The Federal Reserve held its benchmark interest rate steady at 3.50%–3.75% at the June 17 FOMC meeting. What changed was everything around that decision.
Nine of 19 Federal Reserve officials now project at least one rate hike before the end of 2026. Six of them anticipate multiple increases. Three months earlier, exactly zero officials held that view.
The numbers telling the story
The CME FedWatch tool shows traders pricing in 66% to 77% odds of a quarter-point hike before December. Those probabilities climbed above 70% after the latest inflation data landed.
Inflation hit 4.2% in May 2026, a three-year peak. The updated Summary of Economic Projections pegs median real GDP growth at 2.2% for 2026, with PCE inflation running at 3.6%.

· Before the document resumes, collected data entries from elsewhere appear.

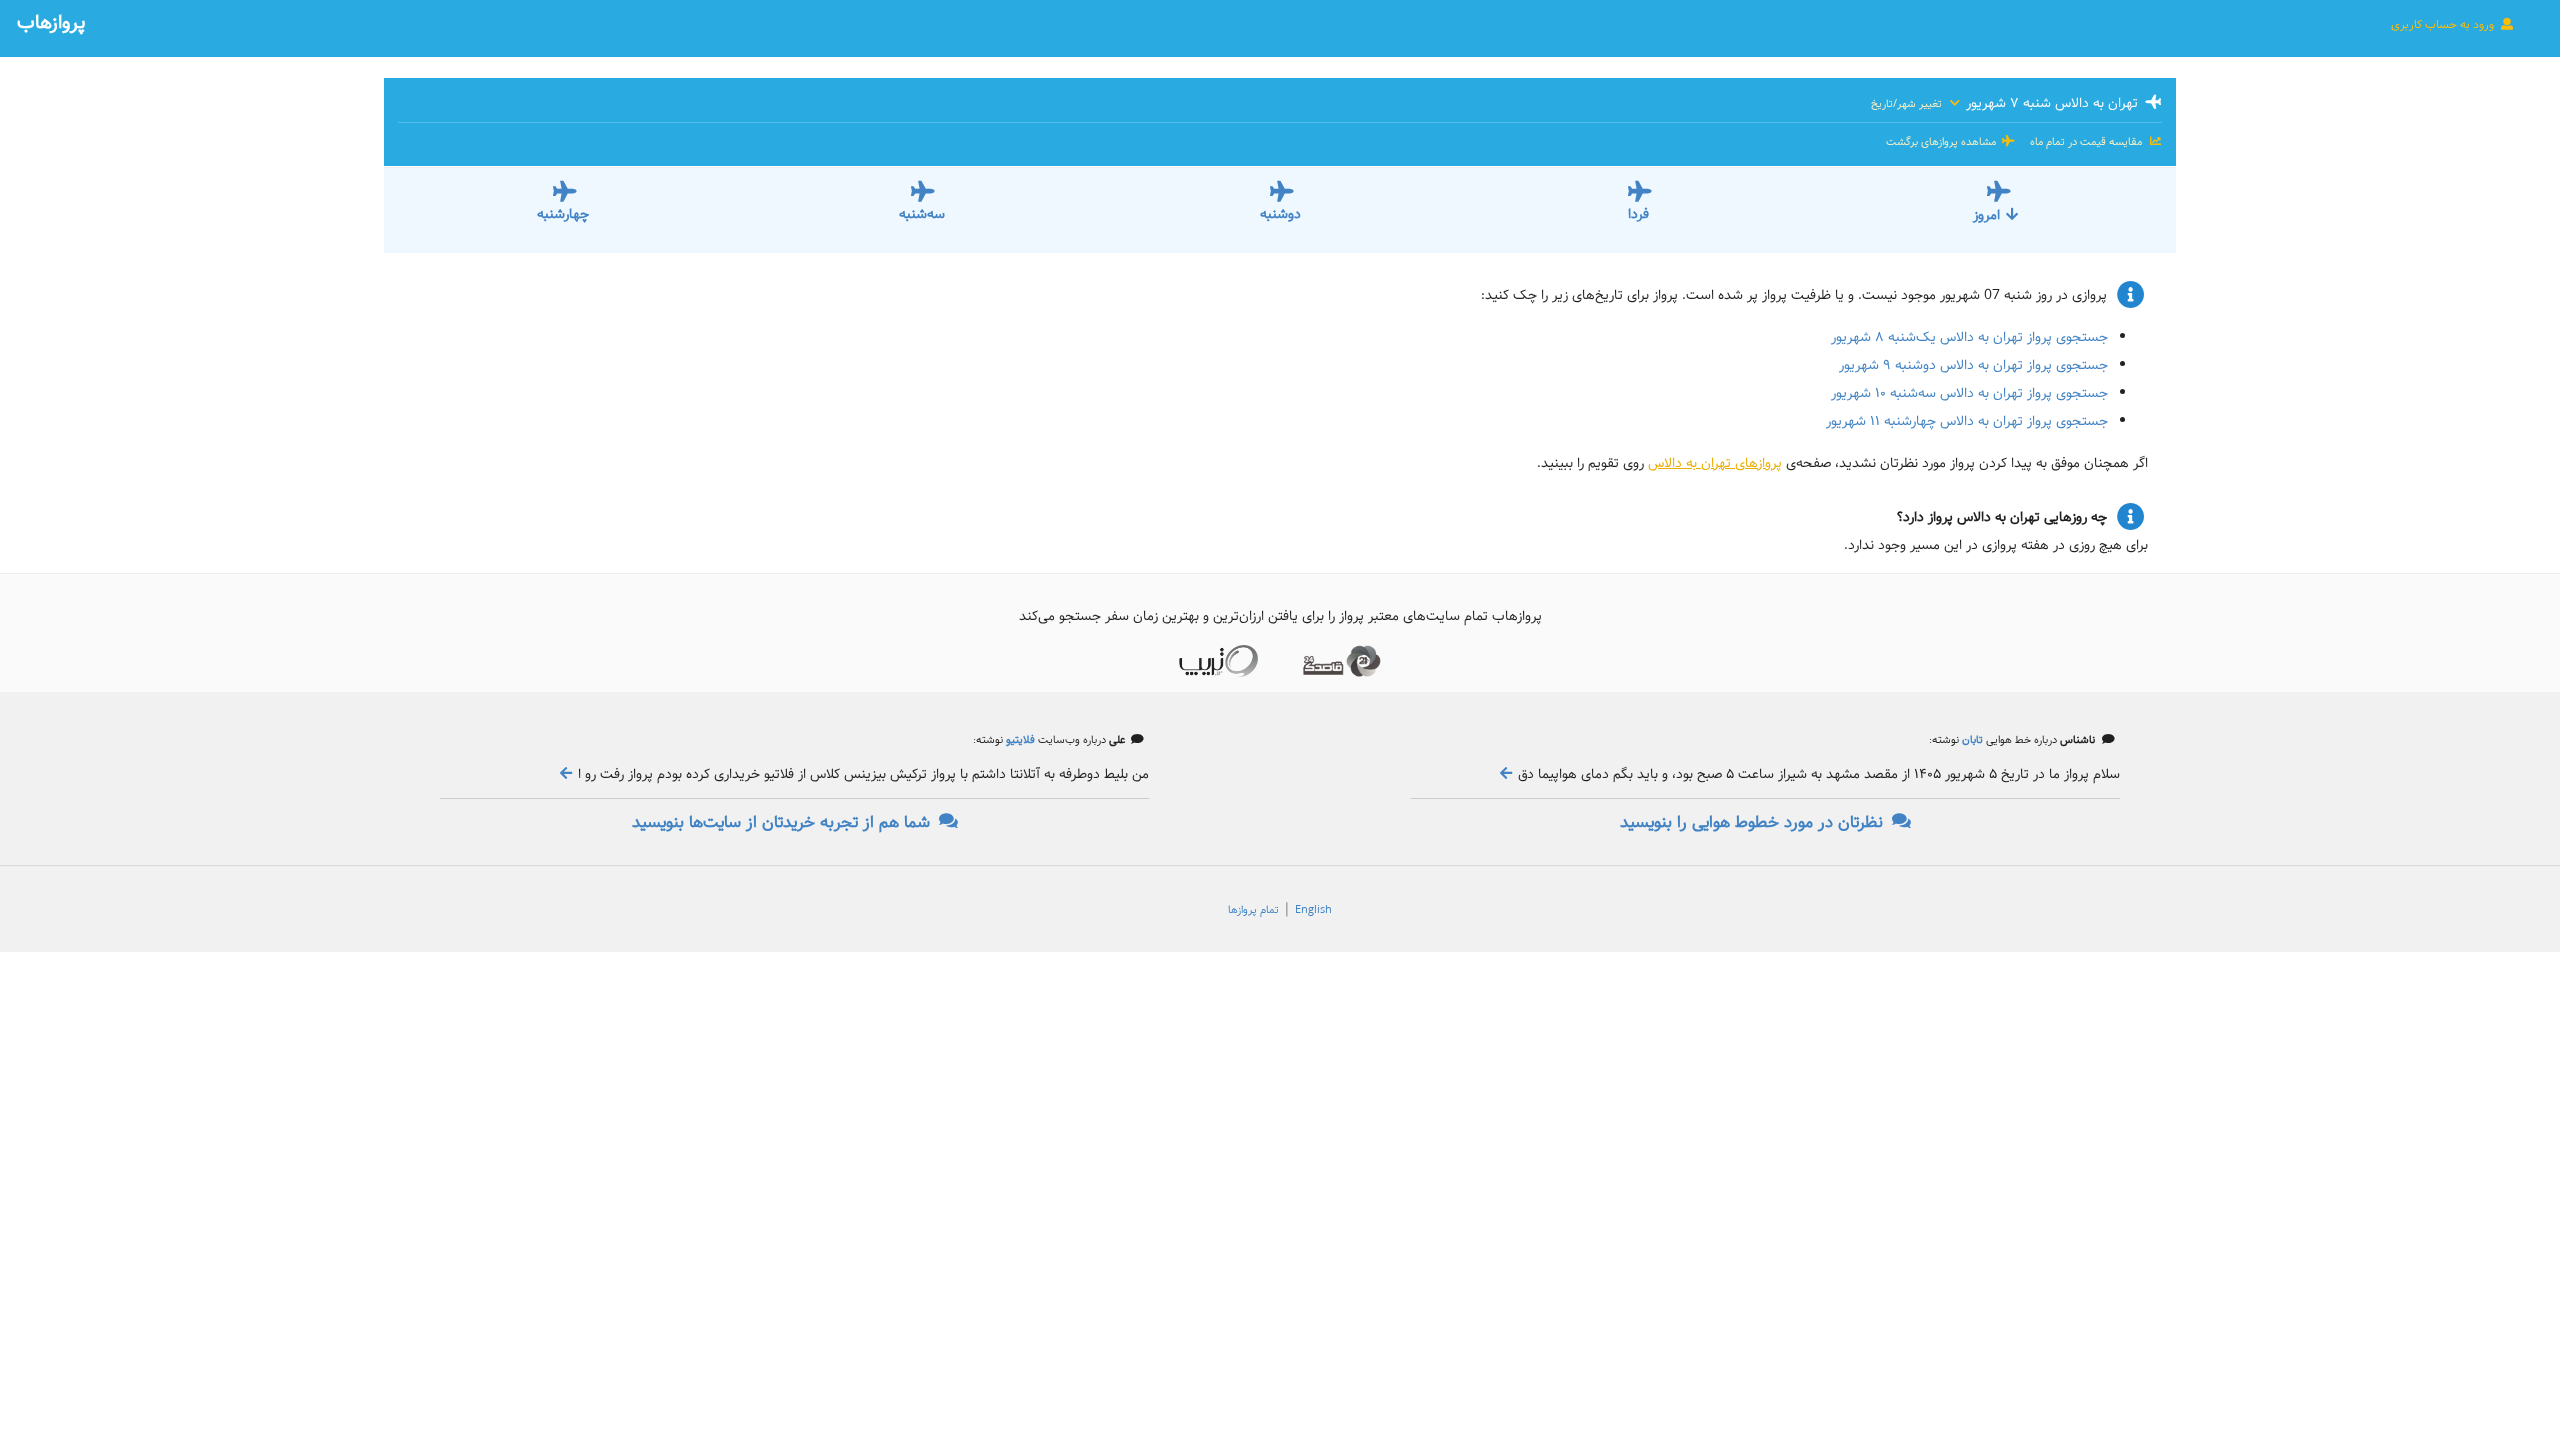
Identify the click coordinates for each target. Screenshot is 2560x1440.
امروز (1986, 215)
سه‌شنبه (922, 214)
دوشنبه (1280, 214)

Why the Fed pivoted so quickly
Three months ago, the conversation was still about when the Fed might resume cutting. Then May’s inflation print arrived, fundamentally changing the tone. Going from zero officials projecting hikes to nine in a single quarter is one of the more dramatic shifts in recent FOMC history.
What this means for crypto investors
Interest rate hikes make safe assets more attractive. When Treasury yields climb, the opportunity cost of holding Bitcoin or any other volatile asset goes up. This dynamic played out during the 2022-2023 tightening cycle, when crypto markets shed trillions in value as the Fed aggressively raised rates.
For traders, the range of possible outcomes has widened considerably. Three months ago, the distribution of Fed projections was clustered around steady-to-lower rates. Now it spans from cuts to multiple hikes. If May’s 4.2% reading turns out to be a peak rather than a trend, the 77% probability currently assigned to a hike may start looking conservative.